┌──

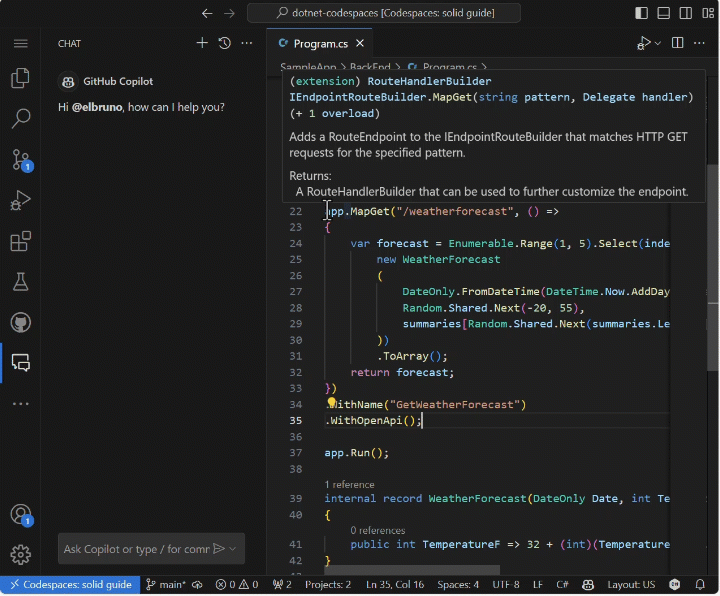Select the Program.cs editor tab
Screen dimensions: 720x596
pyautogui.click(x=320, y=44)
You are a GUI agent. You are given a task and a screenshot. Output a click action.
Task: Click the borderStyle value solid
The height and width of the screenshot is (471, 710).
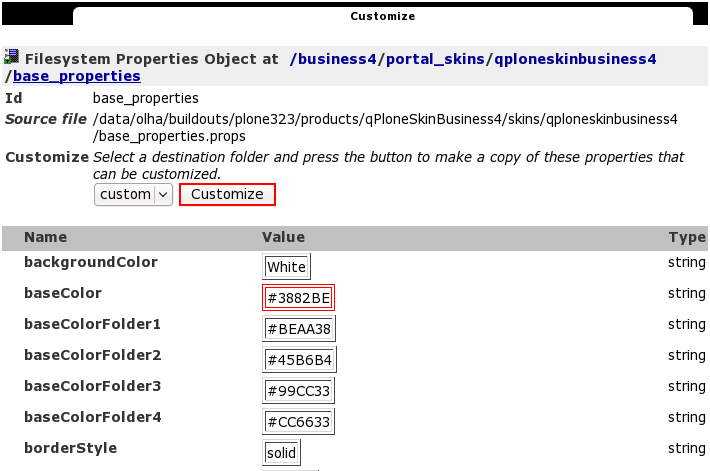(281, 453)
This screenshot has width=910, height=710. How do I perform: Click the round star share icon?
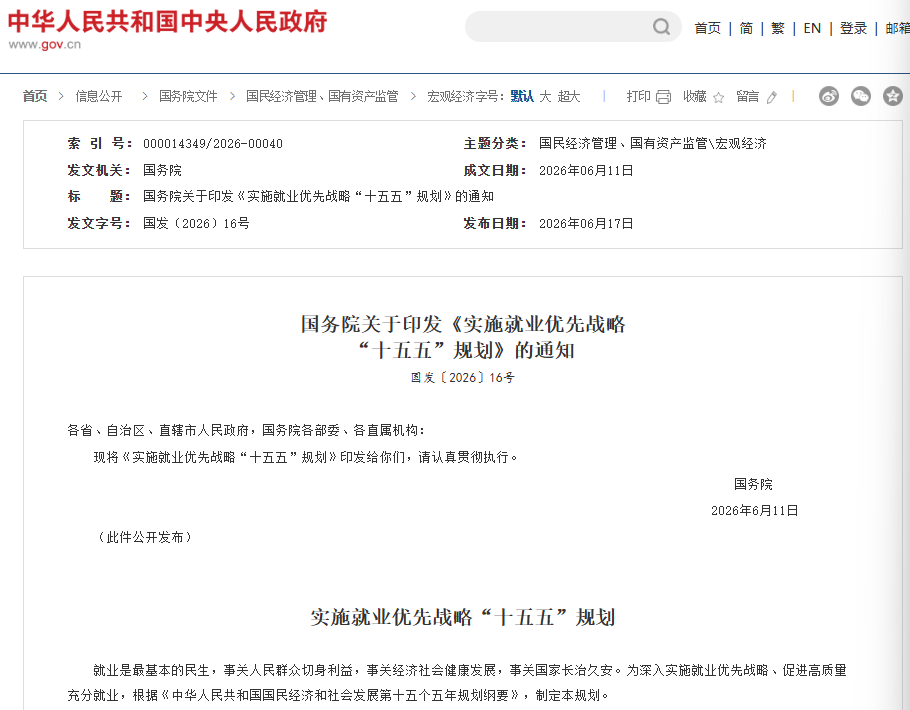(893, 96)
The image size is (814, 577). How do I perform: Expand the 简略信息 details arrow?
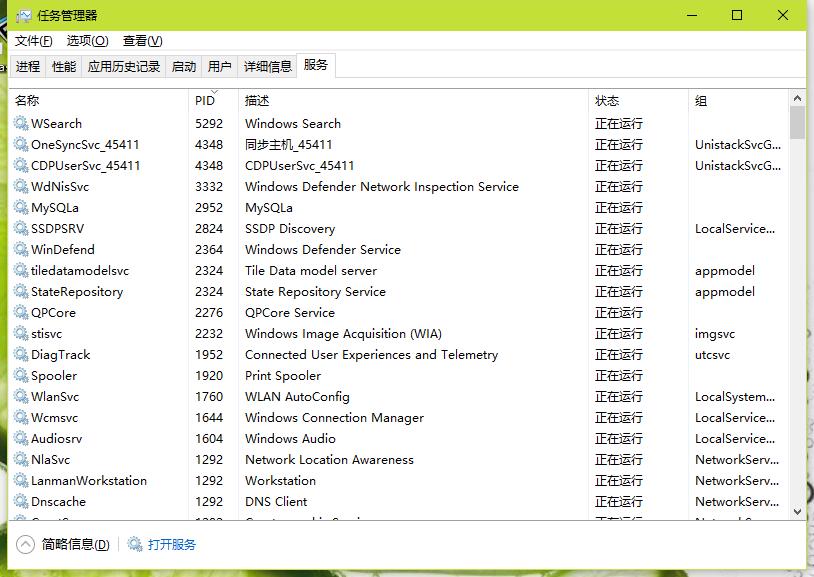tap(25, 544)
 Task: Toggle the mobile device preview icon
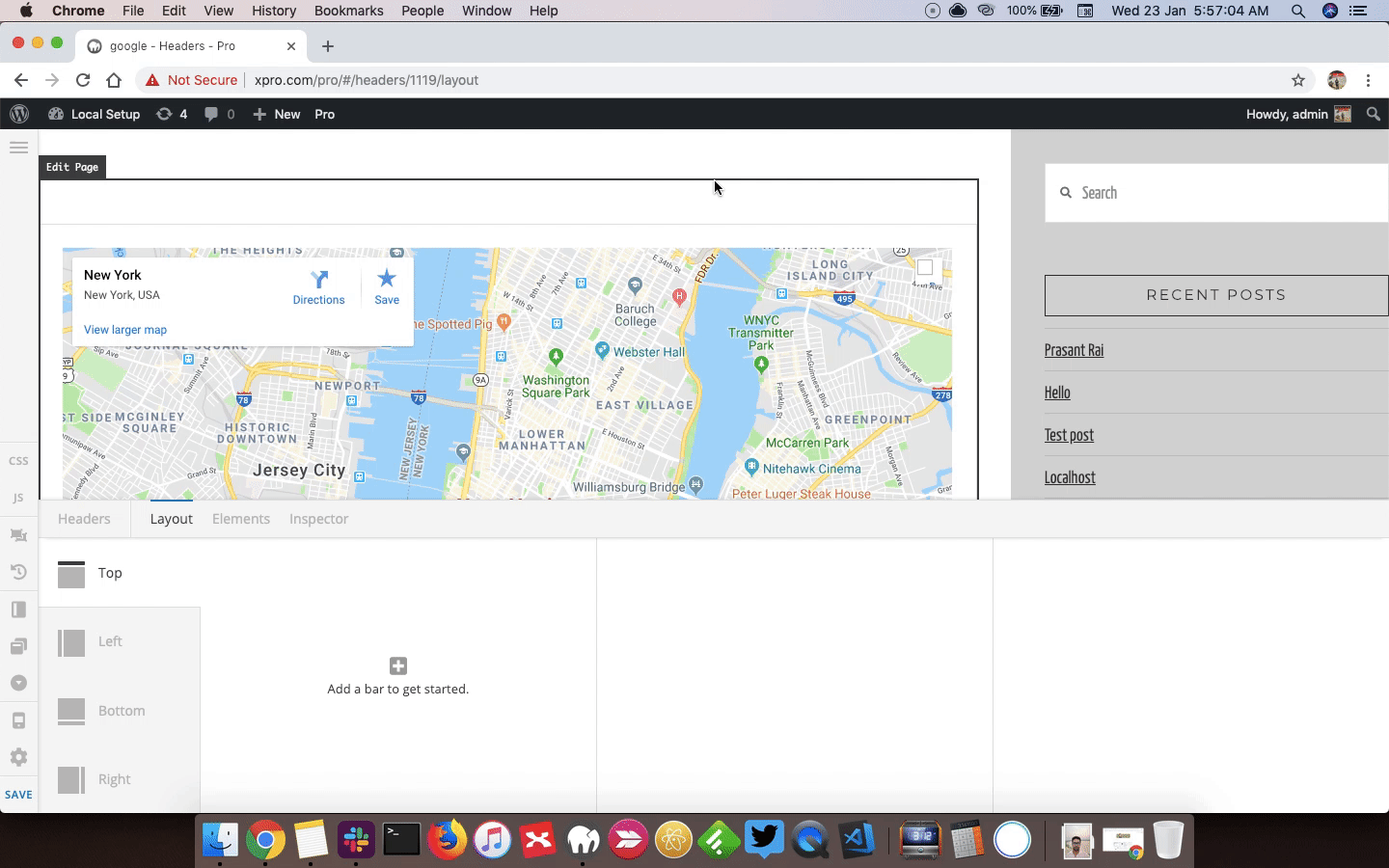(18, 720)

└──

- What to do -
Pictures stay out. Copy exactly, and only, the lines from the one containing "Task: Click the borderStyle value solid" through the end of the data.

- Response area -
Task: Click the borderStyle value solid
The height and width of the screenshot is (471, 710).
(281, 453)
This screenshot has width=910, height=710. How do I perform: Click the round star share icon?
(893, 96)
The image size is (814, 577). How do I perform: Expand the 简略信息 details arrow?
tap(25, 544)
 Task: Toggle the mobile device preview icon
(18, 720)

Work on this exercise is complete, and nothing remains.